L’avversione globale innescata dai crescenti rischi politici in Italia ha colpito duramente i prezzi del greggio.
Questo dopo le massicce vendite di venerdì sulla scia di messaggi poco chiari dall’OPEC, secondo cui i tagli alla produzione potrebbero non durare a lungo.
Il catalizzatore per il movimento dei mercati non-finanziari è stato la notizia che Russia e Arabia Saudita hanno proposto l’introduzione di quote di produzione flessibili (altri produttori hanno però espresso il loro dissenso).
La mancata tenuta dei prezzi del greggio è chiaramente un indicatore ribassista per il breve termine.
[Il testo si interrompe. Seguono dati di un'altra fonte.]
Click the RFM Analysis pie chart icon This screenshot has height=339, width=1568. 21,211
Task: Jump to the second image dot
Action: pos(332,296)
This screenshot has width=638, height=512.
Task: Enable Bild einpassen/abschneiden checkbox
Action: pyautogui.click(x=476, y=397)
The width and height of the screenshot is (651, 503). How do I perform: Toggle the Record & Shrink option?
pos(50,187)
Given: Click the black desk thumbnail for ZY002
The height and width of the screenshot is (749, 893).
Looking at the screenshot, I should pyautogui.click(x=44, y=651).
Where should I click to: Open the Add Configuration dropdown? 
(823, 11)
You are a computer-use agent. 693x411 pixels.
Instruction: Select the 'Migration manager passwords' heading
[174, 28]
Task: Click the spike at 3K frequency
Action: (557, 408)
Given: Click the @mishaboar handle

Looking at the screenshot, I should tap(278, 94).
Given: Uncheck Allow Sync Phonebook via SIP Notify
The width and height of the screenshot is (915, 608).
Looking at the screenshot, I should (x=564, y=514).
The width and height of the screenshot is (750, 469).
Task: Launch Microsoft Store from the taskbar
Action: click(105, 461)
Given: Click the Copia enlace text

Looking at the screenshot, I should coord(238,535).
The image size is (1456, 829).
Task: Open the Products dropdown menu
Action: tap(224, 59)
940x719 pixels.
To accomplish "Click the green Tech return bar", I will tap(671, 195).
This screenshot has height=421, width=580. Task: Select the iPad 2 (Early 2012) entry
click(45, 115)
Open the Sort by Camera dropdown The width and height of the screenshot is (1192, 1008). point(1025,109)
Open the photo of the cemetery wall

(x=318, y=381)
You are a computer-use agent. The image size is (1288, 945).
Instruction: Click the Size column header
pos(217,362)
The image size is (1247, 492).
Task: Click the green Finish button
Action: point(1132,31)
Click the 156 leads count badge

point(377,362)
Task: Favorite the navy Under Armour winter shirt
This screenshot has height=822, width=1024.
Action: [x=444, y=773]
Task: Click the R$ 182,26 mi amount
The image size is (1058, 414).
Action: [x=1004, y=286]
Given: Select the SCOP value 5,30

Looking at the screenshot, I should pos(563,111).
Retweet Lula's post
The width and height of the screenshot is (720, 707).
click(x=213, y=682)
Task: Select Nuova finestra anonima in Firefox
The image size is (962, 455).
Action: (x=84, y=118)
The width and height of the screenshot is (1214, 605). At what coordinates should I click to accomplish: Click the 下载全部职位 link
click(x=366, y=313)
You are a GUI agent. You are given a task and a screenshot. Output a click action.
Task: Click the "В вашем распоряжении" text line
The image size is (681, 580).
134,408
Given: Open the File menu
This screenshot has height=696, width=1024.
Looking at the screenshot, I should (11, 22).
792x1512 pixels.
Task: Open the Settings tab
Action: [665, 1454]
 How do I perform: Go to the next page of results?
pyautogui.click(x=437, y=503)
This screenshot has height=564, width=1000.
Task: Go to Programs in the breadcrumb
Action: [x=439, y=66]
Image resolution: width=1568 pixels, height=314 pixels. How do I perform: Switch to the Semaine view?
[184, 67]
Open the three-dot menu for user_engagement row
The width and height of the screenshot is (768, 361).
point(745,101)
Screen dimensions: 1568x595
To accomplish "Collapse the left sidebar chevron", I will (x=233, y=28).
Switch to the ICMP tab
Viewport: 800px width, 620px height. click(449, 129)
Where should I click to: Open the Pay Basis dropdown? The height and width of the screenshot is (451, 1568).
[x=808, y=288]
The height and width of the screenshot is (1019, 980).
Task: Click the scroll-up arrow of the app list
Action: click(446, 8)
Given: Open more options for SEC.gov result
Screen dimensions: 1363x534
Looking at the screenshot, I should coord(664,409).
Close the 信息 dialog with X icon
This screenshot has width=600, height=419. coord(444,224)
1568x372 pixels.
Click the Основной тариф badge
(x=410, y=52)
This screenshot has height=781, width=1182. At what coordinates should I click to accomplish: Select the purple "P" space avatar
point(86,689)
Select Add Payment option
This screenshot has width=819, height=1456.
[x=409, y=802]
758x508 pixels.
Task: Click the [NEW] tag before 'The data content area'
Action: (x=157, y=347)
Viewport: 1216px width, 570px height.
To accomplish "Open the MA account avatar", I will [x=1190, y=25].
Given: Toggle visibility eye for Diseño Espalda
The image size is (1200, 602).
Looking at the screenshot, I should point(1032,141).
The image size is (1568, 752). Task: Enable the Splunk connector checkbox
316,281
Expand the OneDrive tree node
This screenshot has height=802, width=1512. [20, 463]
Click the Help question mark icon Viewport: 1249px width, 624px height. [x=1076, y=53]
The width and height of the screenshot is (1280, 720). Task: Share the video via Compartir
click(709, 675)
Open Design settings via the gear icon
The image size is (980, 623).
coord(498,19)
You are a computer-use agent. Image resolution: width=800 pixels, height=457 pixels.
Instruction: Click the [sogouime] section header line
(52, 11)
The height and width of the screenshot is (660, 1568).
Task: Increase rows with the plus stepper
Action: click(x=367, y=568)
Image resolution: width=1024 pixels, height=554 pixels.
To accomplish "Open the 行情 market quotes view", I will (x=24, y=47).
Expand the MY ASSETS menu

La liquidazione di corti massicci lascia presagire che la correzione al ribasso potrebbe essere significativa.
I prezzi attuali non sono legati solo ad operazioni lunghe prolungate, ma anche alle apprensioni di fondo sul rallentamento della domanda globale e sull’aumento della produzione di paesi che non fanno parte dell’OPEC.
I trader monitoreranno le scorte API, si prevede un deflusso pari a 500 mila barili.
Anche il rapporto mensile dell’EIA fornirà dettagli sulla tendenza delle forniture.
Risulta sempre più evidente che l’aumento della produzione USA metterà a rischio gli sforzi dell’OPEC per tagliare le forniture.
Alla luce dell’attuale quadro macroeconomico, continuiamo a prevedere un calo dei prezzi del petrolio.